縄文時代の出土した部材にほぞがあるのが見つかった。ほぞとは、木材を組み合わせるために削った突起のこと。つまり、縄文小屋はほぞをつかって木材を組み合わせてつくられていた。釘がなくても家は建てられるのですね。
一番長持ちする木材は栗の木。
黒曜石は石斧には不向きで、天然のガラスで、とてもよく切れるナイフとして使える。猪や鹿の解体には抜群の切れ味。
縄文小屋づくりで一番大変なのは縄づくり。稲ワラはまだないので、自然に自生するカラムシやフジのツルから繊維を取り出す。いやあ、これは大変そうです。縄をなって2000メートルの長さにしたそうですが、それでも縄文小屋づくりの全部をまかなうことはできなかったのでした。
そして、丸太をどうやって切り出したか。石斧です。
打製石斧と磨製石斧がある。さらに、縦斧と横斧を使い分ける。
石斧は、生身の人間と同じように疲労を感じる道具だ。なので、壊れる前に休憩をとり、疲労をため込ませないことが必要。
いやはや、縄文式生活を実際にしている奇特な人が日本にはいるのですね。
表紙に、鹿皮を着て、石斧をもって快心の笑みを浮かべている著者の写真があります。ヒゲが伸ばし放題なのは、刈リコミバサミが縄文時代にはないからだそうです。いったい家族はどうしてるのだろうか…と、不思議に思ったことでした。
(2020年9月刊。860円+税)

団塊ボーイの東京

カテゴリー:社会

(霧山昴)
著者 矢野 寛治 、 出版 弦書房
団塊ボーイって誰のことだろうと思って本を手にとると、私とまったく同世代の人でした。
私も福岡から1967年に東京に行って生活をはじめました。決定的に違うのは、著者は朝夕2食付き(月1万円)の下宿生活をしていたのですが、私は寮費月1千円の6人部屋の寮生活をはじめたということです。1年生が5人で、1人だけ2年生でした。みんなで真面目に岩波新書の読書会をやったりしていました。そして、5月からは学生セツルメント活動に没入していましたので、語学のクラスでは垢抜けたシティボーイたちに気遅れはしましたが、寮では田舎者ばかりだし、セツラーは大学も学科もさまざまな人がいて、しかも生きのいい女子学生がわんさかいましたので、寂しいなんて感じるヒマもないほど、毎日忙しく身体を動かしていました。
東京が両手を広げて自分を待っていてくれている、と思っていた。

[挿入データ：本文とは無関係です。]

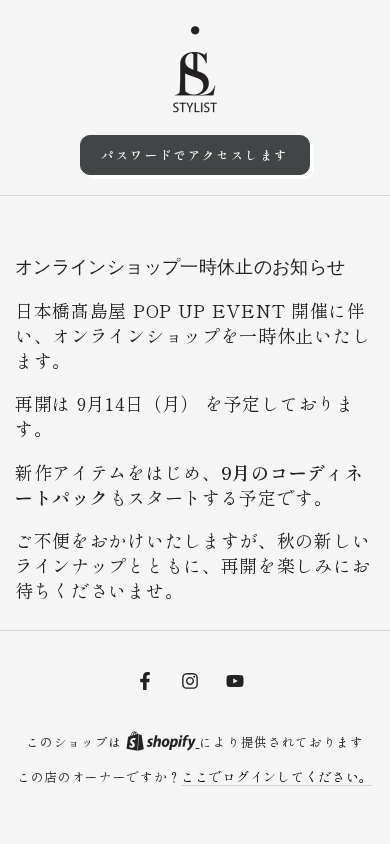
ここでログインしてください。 (277, 776)
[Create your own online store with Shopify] (163, 741)
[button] (194, 155)
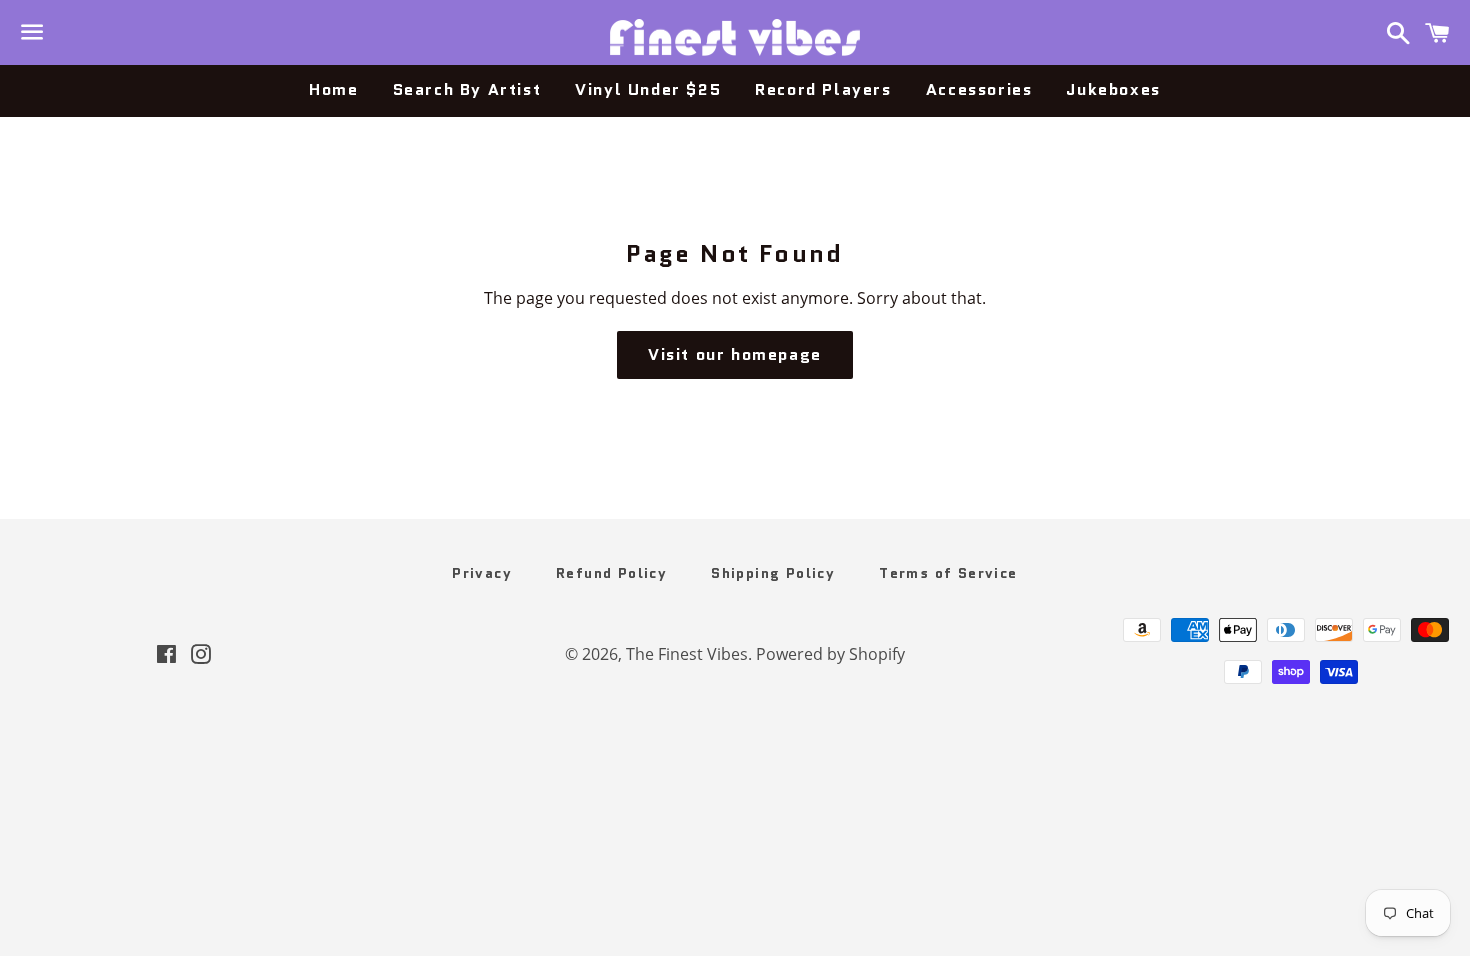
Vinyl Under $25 (648, 89)
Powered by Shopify (830, 654)
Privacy (482, 573)
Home (333, 89)
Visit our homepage (735, 354)
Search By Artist (467, 89)
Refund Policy (611, 573)
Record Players (823, 89)
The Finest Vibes (687, 654)
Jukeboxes (1113, 89)
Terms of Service (948, 573)
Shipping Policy (773, 573)
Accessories (979, 89)
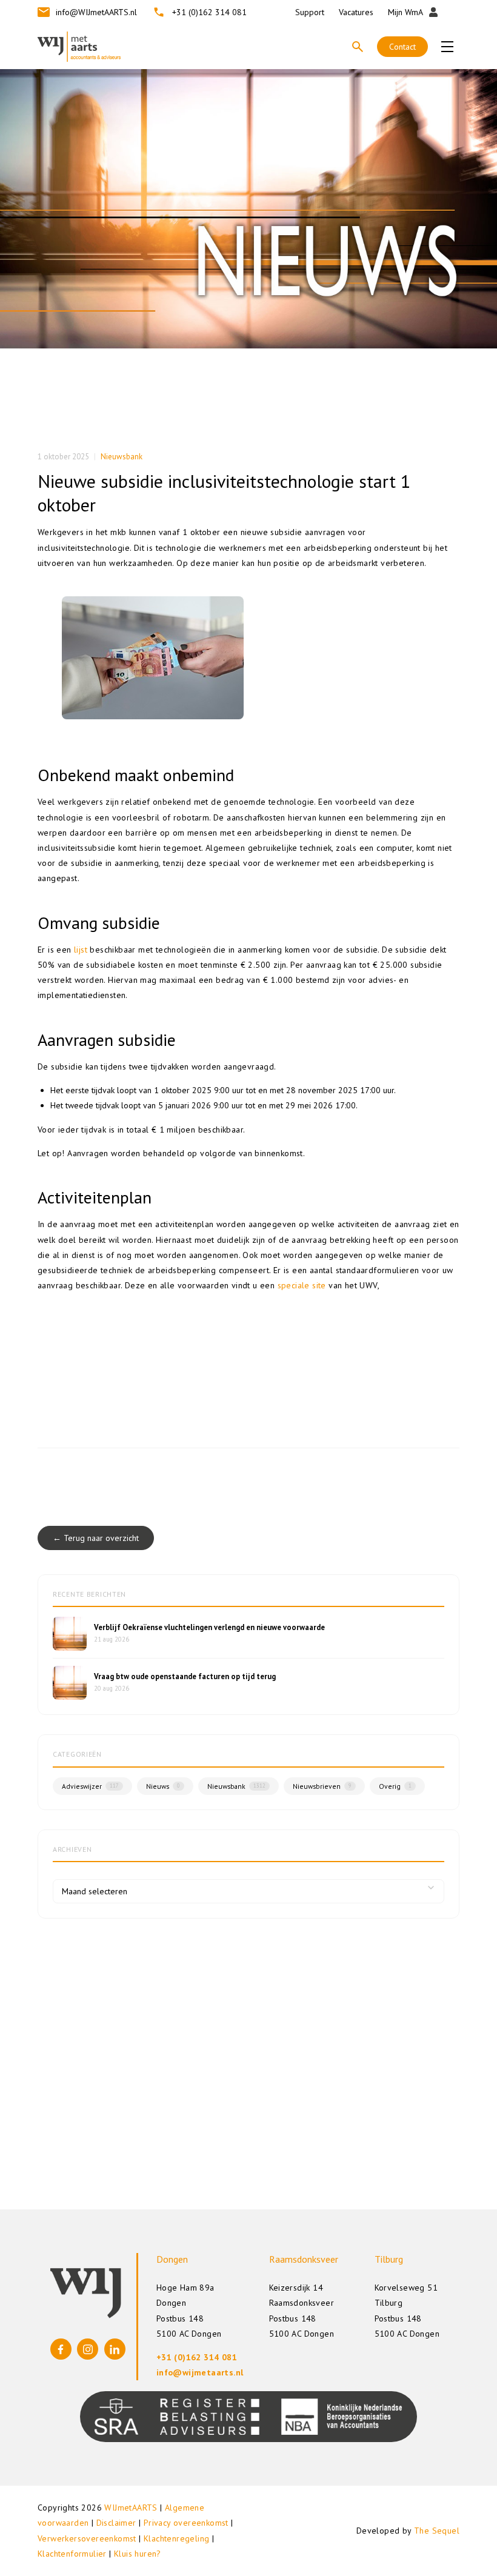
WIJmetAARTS (130, 2507)
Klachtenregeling (176, 2538)
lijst (80, 949)
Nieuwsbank (121, 456)
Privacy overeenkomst (186, 2522)
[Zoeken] (357, 47)
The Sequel (436, 2530)
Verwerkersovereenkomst (87, 2538)
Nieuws (163, 1786)
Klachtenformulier (72, 2553)
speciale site (302, 1285)
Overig (395, 1786)
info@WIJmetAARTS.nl (96, 12)
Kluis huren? (137, 2553)
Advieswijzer (90, 1786)
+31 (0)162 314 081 (209, 12)
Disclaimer (116, 2522)
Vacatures (356, 12)
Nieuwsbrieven (322, 1786)
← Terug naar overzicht (96, 1538)
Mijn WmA (405, 12)
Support (309, 12)
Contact (402, 46)
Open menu (447, 47)
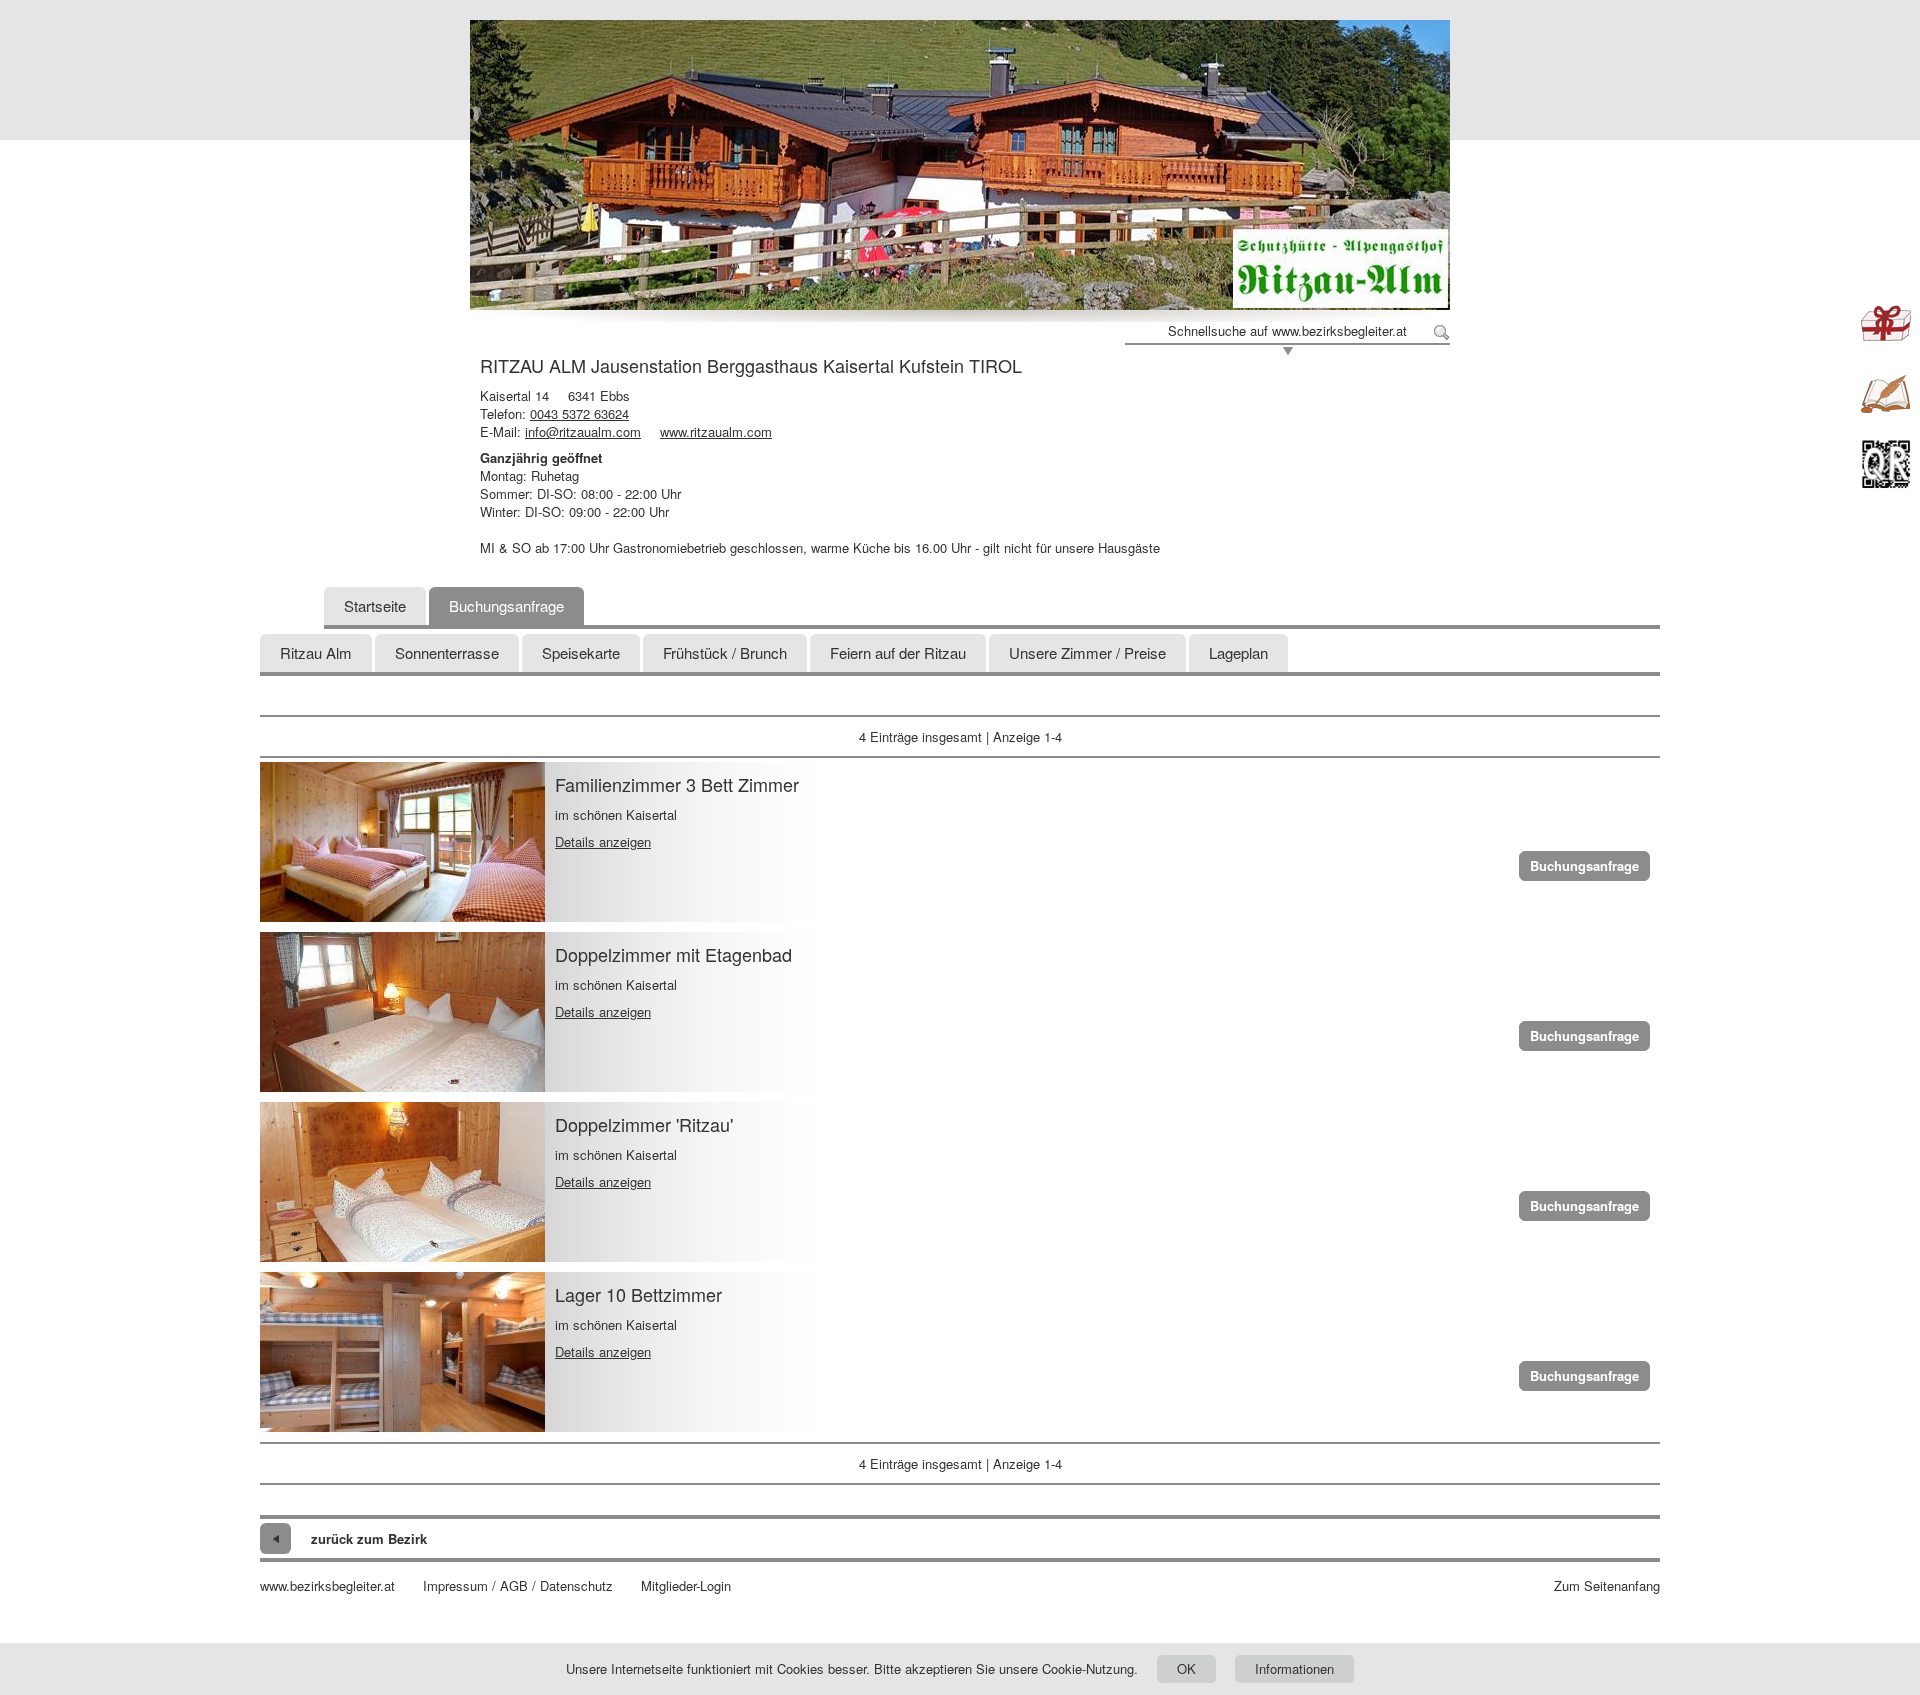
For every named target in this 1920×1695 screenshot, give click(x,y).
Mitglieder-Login (686, 1586)
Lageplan (1238, 652)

すぐにガールフレンドができて、楽しい日々が展開するものと思っていた。
この点は、私もまったく同じでした。
世の中は甘くない。ただ、井の頭公園の池面の水を眺めているだけの日々だった。
ここが私と違うところです。
著者は実家から毎月3万円が送金されてきたとのこと。そして、その見返りに、毎週、実家に手紙を書いた。これが約束(条件)だった。そして、息子の異変を手紙で察知すると、大分から直ちに両親は上京してきた。
私には、それはありませんでした。東大闘争に突入して以降、親は息子のことを心配していたと思いますが、私が年に1回帰省するくらいで、親が上京してきたことは一度もありません。私が司法修習生のころ結婚するとき、その前に上京してきて、はとバスで東京遊覧したくらいです。
著者の親のおみやげは、いつも自然薯だったとのこと。大分の名物なのでしょうね。
著者は麻雀に入れこみ、かなり強いようです。それでも、ヤクザ者との麻雀ではまき上げられてしまっています。
東京で生活すると、とんでもない上流階級の身分の連中に身近に接することがある。
なるほど、それは私にもありました。なにしろ、大学に自家用車でやってくる学生がいたのです。それも大学入学祝いに買ってもらった…、なんていう学生がいたのです。私のほうは、寮にこもり切りで生活すると、最低月1万3千円で生活できることを実践的に証明していました。
著者はコピーライターとして活躍してこられたようですね。そう言えば、中洲次郎というペンネームには見覚えがあります。50年以上も前の東京での日々が描き出されていて、身につまされるところが多々ありました。挿絵がよくよく雰囲気をかもし出しています。